Investimento do governo Lula é o menor dos últimos nove anos
O nível de investimento público dos cinco primeiros meses do governo Lula é o menor dos últimos nove anos em períodos semelhantes. De acordo com dados do Sistema Integrado de Administração Financeira (Siafi), o governo federal liquidou apenas R$ 173,9 milhões em investimentos até o final de maio. Em nenhum dos dois mandatos do ex-presidente Fernando Henrique Cardoso o gasto foi tão baixo quanto este: o menor valor registrado é de R$ 367 milhões, entre janeiro e maio de 2000.
Se os números dos anos anteriores fossem atualizados pelos índices de inflação ou comparados com o PIB, o valor real dos investimentos entre 1995 e 2002 se distanciaria ainda mais do executado até agora na administração petista. Em 1998, por exemplo, o investimento chegou nos cinco primeiros meses a R$ 1,1 bilhão, ou cerca de R$ 1,7 bilhão em valores de hoje.
Dos R$ 14,2 bilhões previstos no Orçamento deste ano para investimentos, apenas 1,2% foi liquidado até maio (a liquidação equivale a uma fase de reconhecimento da despesa anterior ao efetivo pagamento).
Mesmo considerando que 70% dos recursos de investimento foram bloqueados em fevereiro pelo governo para atender à nova meta de superávit primário, o nível de execução orçamentária ainda continua mais baixo do que o do primeiro mandato de FHC (4,69% em 1995). Sete ministérios do governo Lula, pelos dados do Siafi, não chegaram a investir nem 0,1% dos recursos autorizados.

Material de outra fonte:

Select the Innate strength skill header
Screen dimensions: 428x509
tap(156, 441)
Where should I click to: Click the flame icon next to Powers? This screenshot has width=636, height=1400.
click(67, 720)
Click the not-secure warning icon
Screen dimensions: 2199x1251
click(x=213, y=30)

O Ministério do Desenvolvimento Agrário, por exemplo, investiu R$ 1.919 em assentamentos rurais e R$ 1.506 no apoio administrativo (como aquisição de equipamentos) - uma cifra de 0,001% do total autorizado no Orçamento.
Considerando os valores empenhados (fase anterior à liquidação), o índice de execução se eleva para pouco mais de 3%. Os ministérios que mais gastaram, proporcionalmente, foram os da Fazenda (6,11% da verba orçada) e da Ciência e Tecnologia (5,8%). Contabilizando as despesas de custeio junto do investimento, a Saúde é que apresenta o melhor resultado (35%), devido às transferências de recursos do SUS aos municípios.
Os integrantes da equipe econômica têm negado que esse desempenho esteja relacionado a um controle extra sobre as despesas dos ministérios para elevar o superávit primário, que chegou a mais de 6% do PIB no primeiro quadrimestre, frente a uma meta de 4,25%. (Fonte: Tribuna da Imprensa.)